To build the Metagalaxy, encompassing all the protein data at the PFG level, a matrix was created by assigning patients binary classifications (1 for present, 0 for absent) based on their protein functional group expression patterns. Block clustering (version 4.4.3) was used on the data matrix to identify repetitive co-occurring PFG expression patterns (constellations) and groups of patients with a similar combination of constellations to recognize signatures. The optimal number of protein constellations and signatures were obtained by calculating the largest sum of the squared difference between the expected and observed values, divided by the expected value of each box (coordinate between a signature and a constellation). The expected value was defined as the sum of cluster membership within a constellation, divided by the proportion of patients in a given signature. Patient signatures were further classified into “signature groups” based on similarities in their constellations and clinical outcomes.

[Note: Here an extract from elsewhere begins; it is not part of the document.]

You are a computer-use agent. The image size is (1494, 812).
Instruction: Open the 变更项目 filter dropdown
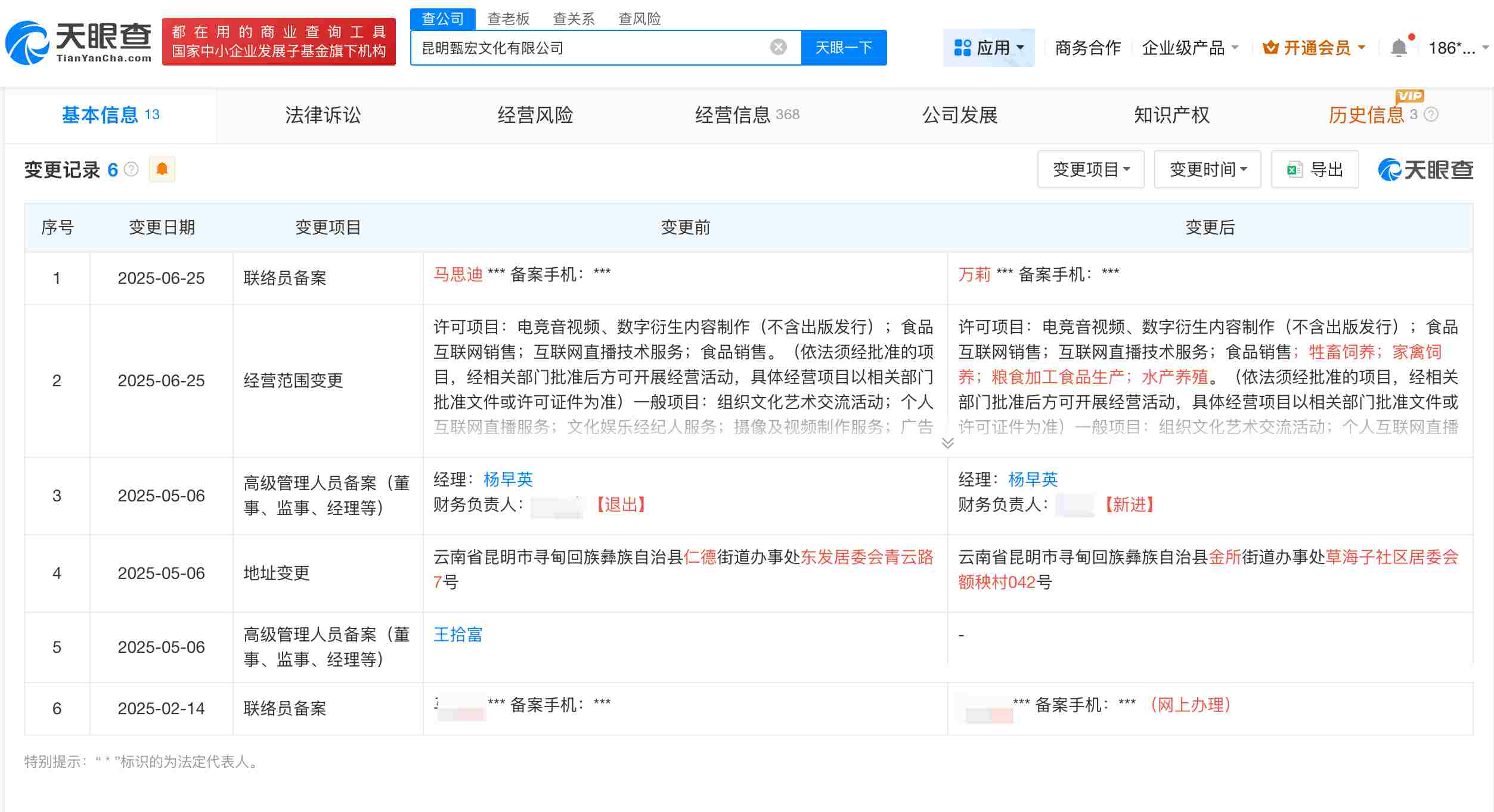1090,169
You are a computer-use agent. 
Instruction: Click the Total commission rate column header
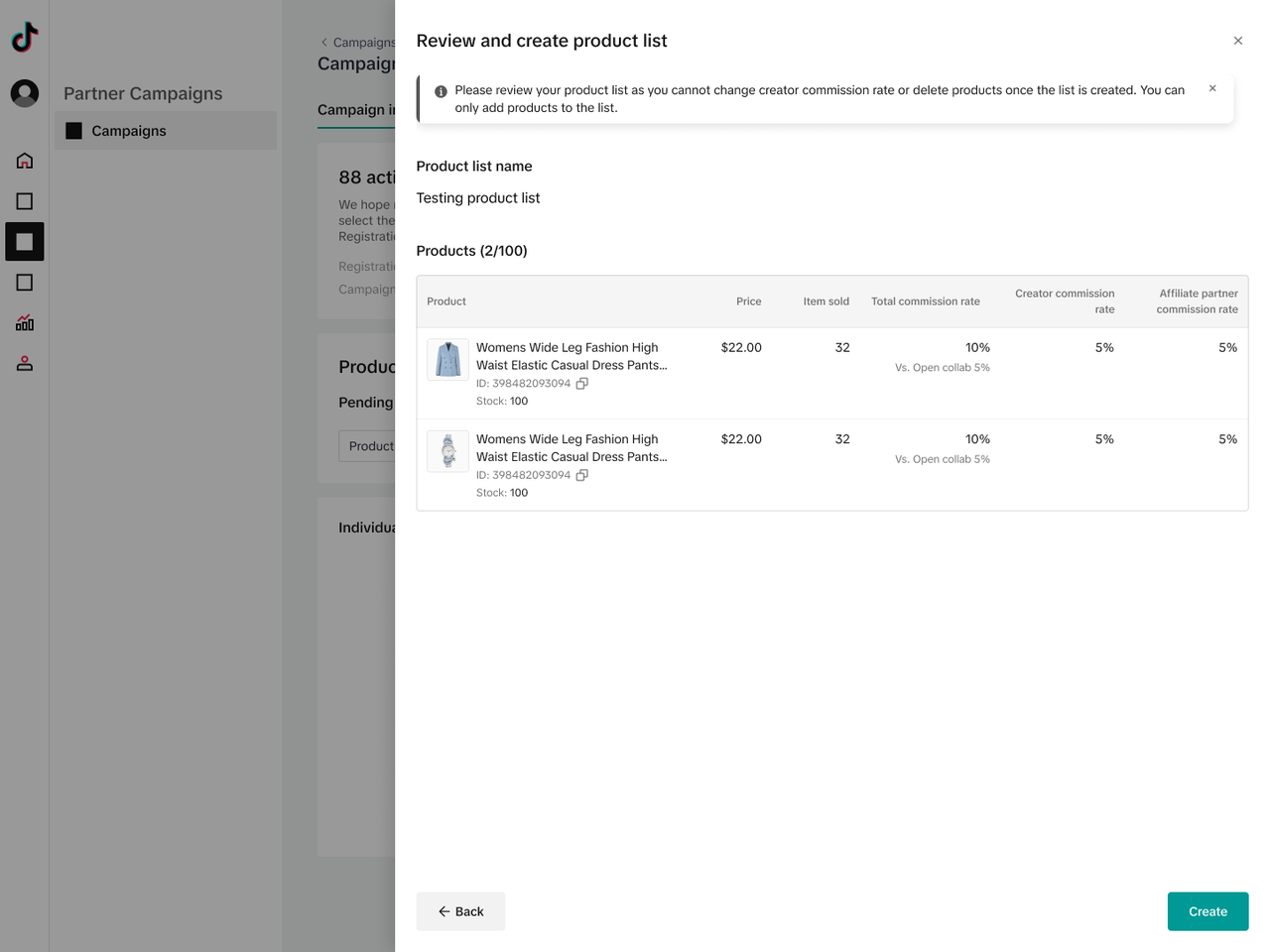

At each analysis level, individual protein, PFG, Metagalaxy, relationships between categorical, and numeric clinical characteristics were evaluated using Chi-square, Fisher exact, and the Kruskal–Wallis tests. Prior to applying non-parametric statistics, we determined that our numeric clinical traits, being compared across the signature groups, were not normally distributed nor had equal variance using the Shapiro–Wilk and Levene tests. For outcome analysis Kaplan–Meier was used to assessing signature group and PFG cluster relationships with overall survival (OS), time to first treatment (TTFT), and time to second treatment (TTST). P-values from multiple testing of proteins and PFGs were false discovery rate (FDR) corrected. To evaluate whether signature groups prognosticate within CLL-IPI risk groups and vice versa, we first used the CLL-IPI point system criterion to categorize CLL patients into low (0–1), intermediate [2, 3], high [4,5,6], and very high [7,8,9,10] risk groups and used a Kaplan Meier test [52]. Patients with missing age, stage, IGHV status, β2 M, or 17p deletion information were excluded from the CLL-IPI analysis. A similar analysis was performed for signature groups using Rai stage, IGHV status, and mutational groups (11q and 17p). Prognostication of individual proteins was tested and validated by iterative testing (n = 200) of optimum cox hazard models (median, tertile, sextile, or continuous) on randomized training (66%) and test (33%) sets of CLL RPPA data. Random forest was used to bin patients into expression groups (median, tertiles, sextiles) based on the training data. The optimum model was determined based on Harell’s c-index. Differential expression between the signature groups and CD19 controls was performed using a one-way ANOVA and Tukey honest significant difference test. Differentially expressed proteins were visualized in Cytoscape. Random forest was used to select proteins that can be used to classify patients into signature groups (randomForest v 4.6–14). All the statistical tests and plots were generated in R (Version 3.6.1).